Lic. Abraham Ulises Parga Segura
Abril 7, 2026
No resulta desconocido para muchas personas observar con frecuencia que quienes administran justicia, quienes imparten cátedra o incluso quienes se gradúan de alguna institución educativa, usan toga. Pero… ¿cuál realmente es el significado de esta prenda?
La Real Academia Española ha precisado que la toga es una «vestidura talar [hasta los talones] que usaban encima de la túnica los antiguos romanos, consistente en una pieza larga de tela enrollada alrededor del cuerpo» y eruditos como Eugene Petit, Guillermo Floris Margadant y David Stone Potter, nos han ilustrado acerca del uso de la toga romana en la antigüedad, la cual tiene antecedentes etruscos y griegos, cobrando su uso particular relevancia en la época del Imperio Romano por caracterizarse como un símbolo por excelencia de estatus y poder.
No muy diferente a la realidad actual; en la Roma imperial, quienes contaban con una mayor solvencia económica podían permitirse vestir una toga con el mejor material, abundante tinte y la mayor longitud posible, mientras que las personas que no podían costear dicha prenda debían conformarse con una versión más corta, de poco tinte y con tela menos virtuosa. Volviéndose importante portarla en eventos públicos como en juegos y rituales, pero aún más importante en eventos políticos dentro del Senado Romano para exteriorizar entre patricios (personas de la nobleza romana descendientes de las primeras familias fundadoras de Roma): autoridad, pulcritud y refinamiento. Porque portar una toga implicaba atención al detalle en la manera en que se acomodaba alrededor del cuerpo; ajustarla con la disposición adecuada de los pliegues demostraba tiempo y dinero suficiente dedicado a la imagen personal.
Como es bien sabido, el Derecho Romano y muchas de las tradiciones de la Roma Antigua impregnaron hasta nuestros días en la cotidianidad, ejemplo de ello es el uso de la toga magisterial, que sustancialmente en el mundo jurídico adquiere una notable relevancia por el significado que se le ha atribuido con el transcurso de los años.

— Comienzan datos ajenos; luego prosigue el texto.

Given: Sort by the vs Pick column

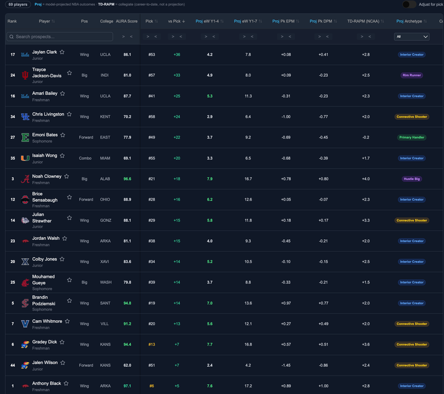Looking at the screenshot, I should coord(176,21).
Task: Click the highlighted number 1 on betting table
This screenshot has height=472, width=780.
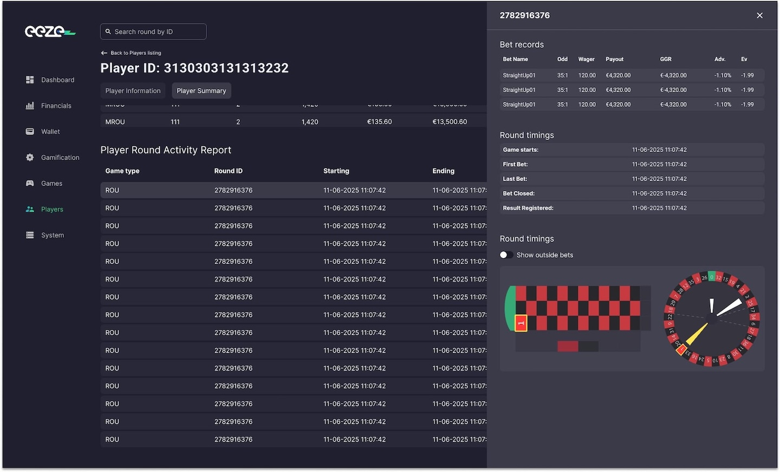Action: coord(521,323)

Históricamente las personas que imparten justicia (jueces, magistradas y ministras) han sido catalogadas en la mayoría de los casos como sabias, neutrales, rectas y con autoridad; siendo justamente eso lo que debe significar el uso de la toga magisterial.

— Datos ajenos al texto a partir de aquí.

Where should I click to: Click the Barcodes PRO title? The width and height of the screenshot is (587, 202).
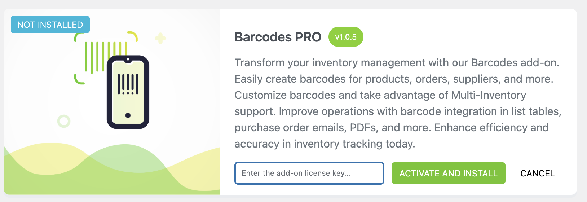tap(278, 37)
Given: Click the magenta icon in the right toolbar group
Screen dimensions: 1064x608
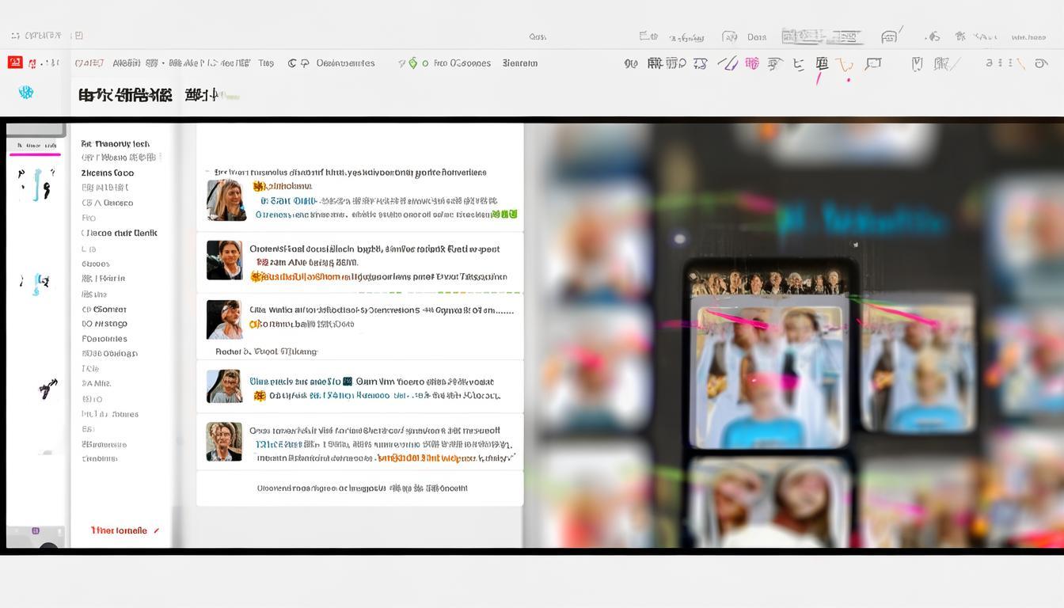Looking at the screenshot, I should click(x=752, y=64).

En el caso de las personas ministras de la Suprema Corte de Justicia de la Nación, vestir toga magisterial como símbolo de solemnidad en las audiencias del propio Alto Tribunal, tiene su origen en el cumplimiento del ‘Decreto 104’ emitido por el entonces presidente de la república Manuel Ávila Camacho, el 08 de abril de 1941, estableciendo uniformar al cuerpo colegiado de impartición de justicia con una toga «de seda mate negra, con cuello, vueltas y puños de seda brillante del mismo color».
Desde esa fecha y hasta la actualidad, el significado de la toga magisterial que visten las y los ministros del Tribunal Constitucional de México, consiste en infundir respetabilidad a quien representa al Estado en la administración de justicia, recordando a los justiciables la investidura de un funcionario que interpreta la Constitución y las leyes para que prevalezca el orden social, pero también evocando en quien porta la toga magisterial su deber de lealtad hacia el Estado, actuando con integridad y pulcritud en la tarea que se le encomienda para no desvirtuar los fines propios del Derecho y la Justicia.

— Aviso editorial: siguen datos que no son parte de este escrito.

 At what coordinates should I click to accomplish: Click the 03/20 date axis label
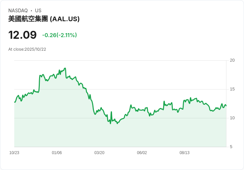(x=99, y=153)
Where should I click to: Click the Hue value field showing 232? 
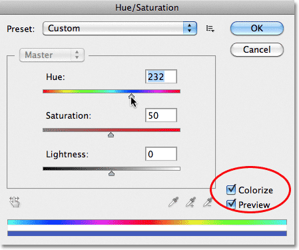click(161, 77)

En la actualidad [no necesariamente siendo así desde 1941], la toga magisterial de quienes integran la Suprema Corte de Justicia de la Nación, cuenta con una manga más angosta que la otra, la manga angosta representa la interpretación estricta de la norma, mientras que la manga ancha aparenta su interpretación amplia, logrando con ello simbolizar que quien porta la toga debe equilibrar ambas interpretaciones y concluir un criterio armónico que no reprima pero tampoco exceda el significado jurídico auténtico. Aunado a que la toga magisterial es un atuendo muy pesado; su uso conlleva lo difícil y gran peso de responsabilidad que deben cargar quienes ejercen la función jurisdiccional por la importancia que ello representa.
Entre las polémicas que ha protagonizado la toga magisterial de la Corte, se encuentran: su costo de producción excesivo que oscila entre los $22,000.00 MXN y $24,000.00 MXN por unidad [según fuentes de El Universal]; la propuesta en 2025 para eliminar el uso obligatorio de la toga en las sesiones del Alto Tribunal por representar elitismo y lejanía popular; y la modificación del atuendo tradicional, agregando bordados y/o distintivos indígenas en la toga del ministro presidente Hugo Aguilar Ortiz para revelar libertad de expresión y reivindicar la riqueza pluricultural de México, históricamente minimizada.